For decades, Sen. Ed Markey has been the most prominent leader on behalf of nuclear arms control and non-proliferation in Congress. Council for a Livable World has been proud to support him throughout his career, including in each of his Senate races to date.
Sen. Markey first emerged as a national figure on nuclear issues in the early 1980s during the Cold War. As a young member of the House of Representatives, he became one of the leading congressional champions of the Nuclear Freeze movement. In 1982, Markey introduced the House Nuclear Freeze Resolution, helping transform a grassroots peace movement into a major national political force. He also addressed the massive Nuclear Freeze rally in New York’s Central Park attended by a million people. Historians and arms-control advocates have credited the movement with helping shift U.S. politics from accepting perpetual nuclear buildup toward negotiated reductions between Washington and Moscow.
Throughout his career, Markey has argued that nuclear weapons policy should prioritize diplomacy, reductions and verification rather than arms racing and modernization. After joining the Senate in 2013, he became a leading critic of expensive U.S. nuclear modernization plans and repeatedly introduced legislation to reduce nuclear weapons spending. He proposed legislation to cut $100 billion from planned nuclear spending over a decade while redirecting resources toward domestic priorities.
Markey has also been a central advocate for limiting presidential authority to launch nuclear weapons. He introduced legislation to prohibit the president from initiating a nuclear first strike without explicit congressional authorization. He argued that giving any president unilateral authority to begin nuclear war creates unacceptable risks of miscalculation and accidental escalation.
When the Trump administration withdrew from several major agreements and questioned the future of the New START Treaty, Markey became one of Congress’s most vocal defenders of the treaty.
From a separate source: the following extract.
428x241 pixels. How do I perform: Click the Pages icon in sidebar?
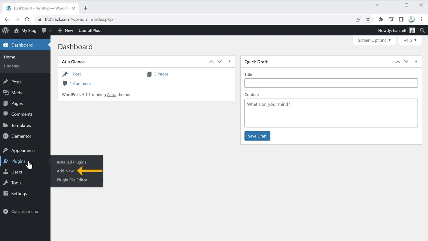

He introduced legislation designed to preserve New START and prevent the United States from increasing its deployed strategic nuclear arsenal beyond treaty limits. He argued that New START provided essential transparency, verification and predictability between the world’s two largest nuclear powers.
Markey has also worked extensively to prevent the resumption of explosive nuclear testing. After reports that the Trump administration considered restarting U.S. nuclear tests, he introduced a bill to prohibit federal funds from being used for such tests. He warned that renewed testing would likely trigger reciprocal testing by Russia and China and could ignite a new global arms race. He continued that effort in 2025 with new legislation opposing any return to nuclear testing.
In recent years, Markey has attempted to revive the spirit of the Nuclear Freeze movement through legislation that calls for a verifiable international freeze on the testing, production and deployment of nuclear weapons while pushing for renewed arms control negotiations and stronger verification measures.
Markey has also been active on nuclear non-proliferation. He has sponsored legislation to restrict the transfer of sensitive nuclear technologies to countries like Saudi Arabia absent strong nonproliferation safeguards. He has consistently argued that preventing the spread of nuclear weapons is essential to global security and regional stability.
Institutionally, Markey has helped lead congressional efforts through the Nuclear Weapons and Arms Control Working Group, which he co-chairs. In that role, he has pushed for policies emphasizing diplomacy, treaty verification, reduced nuclear risks, and eventual movement toward disarmament.
Across decades of work, Markey’s core argument has remained consistent: nuclear weapons pose an existential threat to humanity, arms races increase rather than decrease insecurity, and the United States is safest when it is leading global arms control efforts rather than abandoning them.